[[ Data shown, beginning ]]
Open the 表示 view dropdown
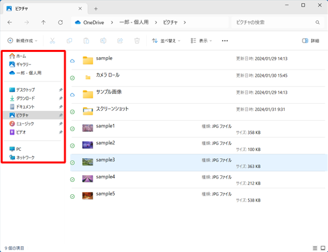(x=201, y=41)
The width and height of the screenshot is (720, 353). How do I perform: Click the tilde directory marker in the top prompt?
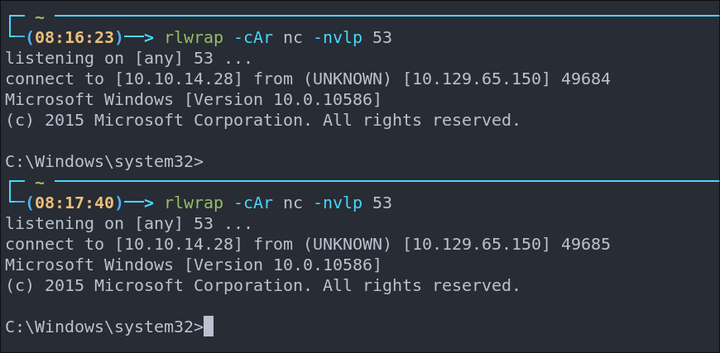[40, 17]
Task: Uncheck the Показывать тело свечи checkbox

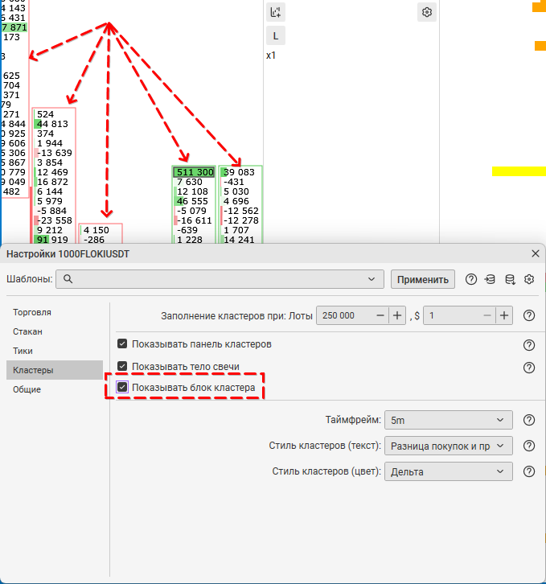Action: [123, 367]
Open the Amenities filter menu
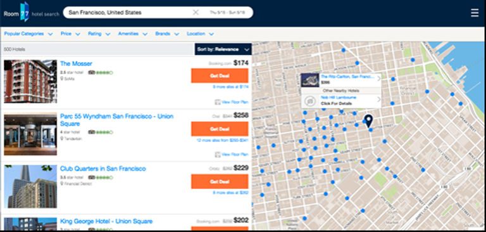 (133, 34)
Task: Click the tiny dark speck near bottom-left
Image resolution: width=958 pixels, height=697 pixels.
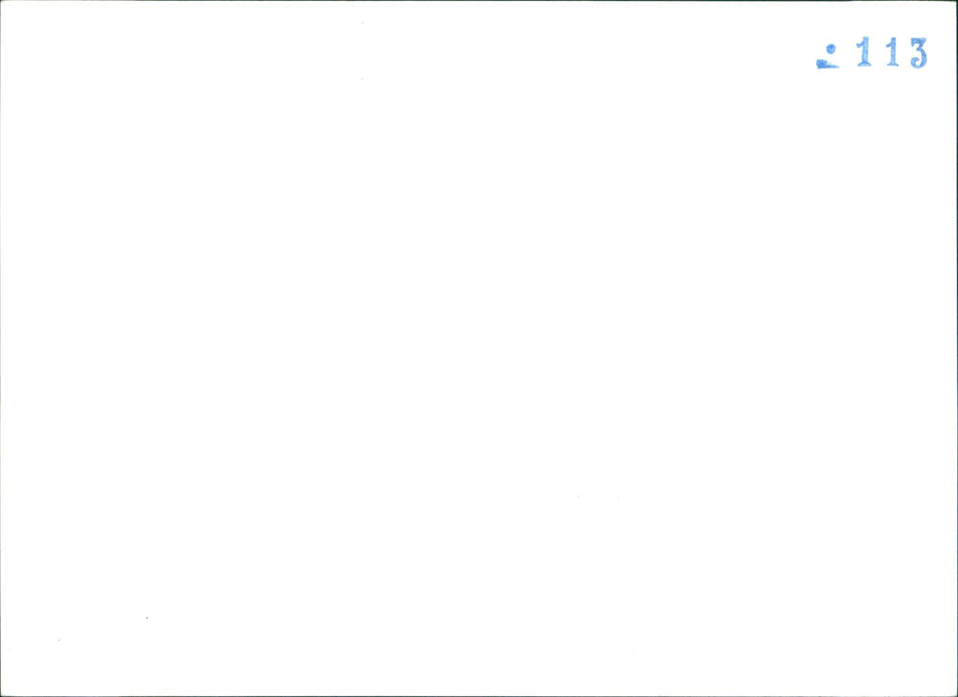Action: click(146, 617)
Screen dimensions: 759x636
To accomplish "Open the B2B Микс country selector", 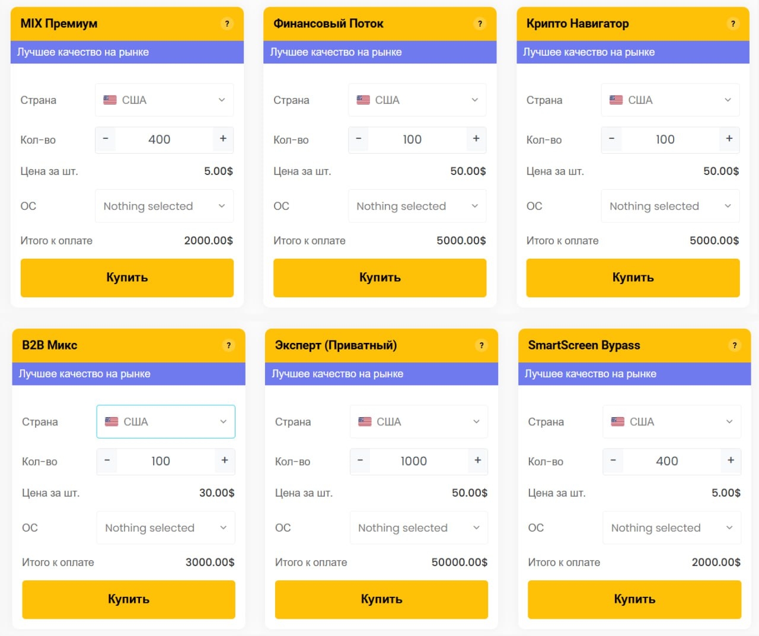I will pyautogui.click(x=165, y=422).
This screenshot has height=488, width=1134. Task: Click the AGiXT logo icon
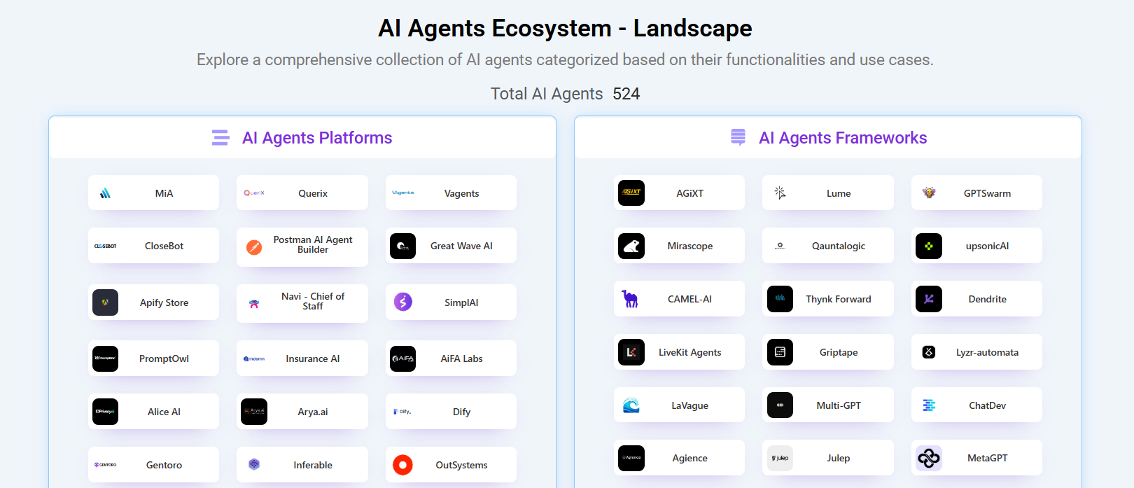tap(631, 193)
[[ Data shown, end ]]
The answer must be the lines above from the line that contains "This screenshot has" to the final line of the data, word for word, with no pictures.

This screenshot has height=488, width=1134. Task: Click the AGiXT logo icon
tap(631, 193)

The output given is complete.